What is needed => A complete, exact retyping of the data below is required.

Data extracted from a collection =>

·····

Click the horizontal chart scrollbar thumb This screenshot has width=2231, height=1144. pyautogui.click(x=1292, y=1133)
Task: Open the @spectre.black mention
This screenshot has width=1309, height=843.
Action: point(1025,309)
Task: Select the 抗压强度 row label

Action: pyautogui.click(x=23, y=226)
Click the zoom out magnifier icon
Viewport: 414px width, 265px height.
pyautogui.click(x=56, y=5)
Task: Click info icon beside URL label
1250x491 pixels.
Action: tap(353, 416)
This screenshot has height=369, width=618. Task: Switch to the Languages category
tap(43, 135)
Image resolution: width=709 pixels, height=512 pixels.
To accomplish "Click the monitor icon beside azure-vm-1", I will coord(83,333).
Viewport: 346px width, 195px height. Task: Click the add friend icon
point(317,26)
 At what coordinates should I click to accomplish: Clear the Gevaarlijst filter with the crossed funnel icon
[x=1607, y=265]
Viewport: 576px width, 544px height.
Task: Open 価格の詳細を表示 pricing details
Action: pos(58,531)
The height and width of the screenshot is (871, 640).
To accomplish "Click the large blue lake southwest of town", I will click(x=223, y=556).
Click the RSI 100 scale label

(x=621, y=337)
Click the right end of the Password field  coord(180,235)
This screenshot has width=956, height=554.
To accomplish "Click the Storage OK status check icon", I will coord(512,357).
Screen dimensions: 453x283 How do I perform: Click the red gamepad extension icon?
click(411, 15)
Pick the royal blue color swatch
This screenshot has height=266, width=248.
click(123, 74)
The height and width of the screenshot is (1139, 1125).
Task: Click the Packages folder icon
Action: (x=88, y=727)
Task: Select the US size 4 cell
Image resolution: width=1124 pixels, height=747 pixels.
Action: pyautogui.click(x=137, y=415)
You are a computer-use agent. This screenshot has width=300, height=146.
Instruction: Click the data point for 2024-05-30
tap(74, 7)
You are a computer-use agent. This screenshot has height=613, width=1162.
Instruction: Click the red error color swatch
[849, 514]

·····

Written response =>
Click the horizontal chart scrollbar thumb This screenshot has width=2231, height=1144. pyautogui.click(x=1292, y=1133)
Task: Open the @spectre.black mention
This screenshot has width=1309, height=843.
Action: point(1025,309)
Task: Select the 抗压强度 row label

Action: pyautogui.click(x=23, y=226)
Click the zoom out magnifier icon
Viewport: 414px width, 265px height.
pyautogui.click(x=56, y=5)
Task: Click info icon beside URL label
1250x491 pixels.
Action: tap(353, 416)
This screenshot has height=369, width=618. Task: Switch to the Languages category
tap(43, 135)
Image resolution: width=709 pixels, height=512 pixels.
To accomplish "Click the monitor icon beside azure-vm-1", I will coord(83,333).
Viewport: 346px width, 195px height. Task: Click the add friend icon
point(317,26)
 At what coordinates should I click to accomplish: Clear the Gevaarlijst filter with the crossed funnel icon
[x=1607, y=265]
Viewport: 576px width, 544px height.
Task: Open 価格の詳細を表示 pricing details
Action: pos(58,531)
The height and width of the screenshot is (871, 640).
To accomplish "Click the large blue lake southwest of town", I will click(x=223, y=556).
Click the RSI 100 scale label

(x=621, y=337)
Click the right end of the Password field  coord(180,235)
This screenshot has width=956, height=554.
To accomplish "Click the Storage OK status check icon", I will coord(512,357).
Screen dimensions: 453x283 How do I perform: Click the red gamepad extension icon?
click(411, 15)
Pick the royal blue color swatch
This screenshot has height=266, width=248.
click(123, 74)
The height and width of the screenshot is (1139, 1125).
Task: Click the Packages folder icon
Action: (x=88, y=727)
Task: Select the US size 4 cell
Image resolution: width=1124 pixels, height=747 pixels.
Action: pyautogui.click(x=137, y=415)
You are a computer-use agent. This screenshot has width=300, height=146.
Instruction: Click the data point for 2024-05-30
tap(74, 7)
You are a computer-use agent. This screenshot has height=613, width=1162.
Instruction: Click the red error color swatch
[849, 514]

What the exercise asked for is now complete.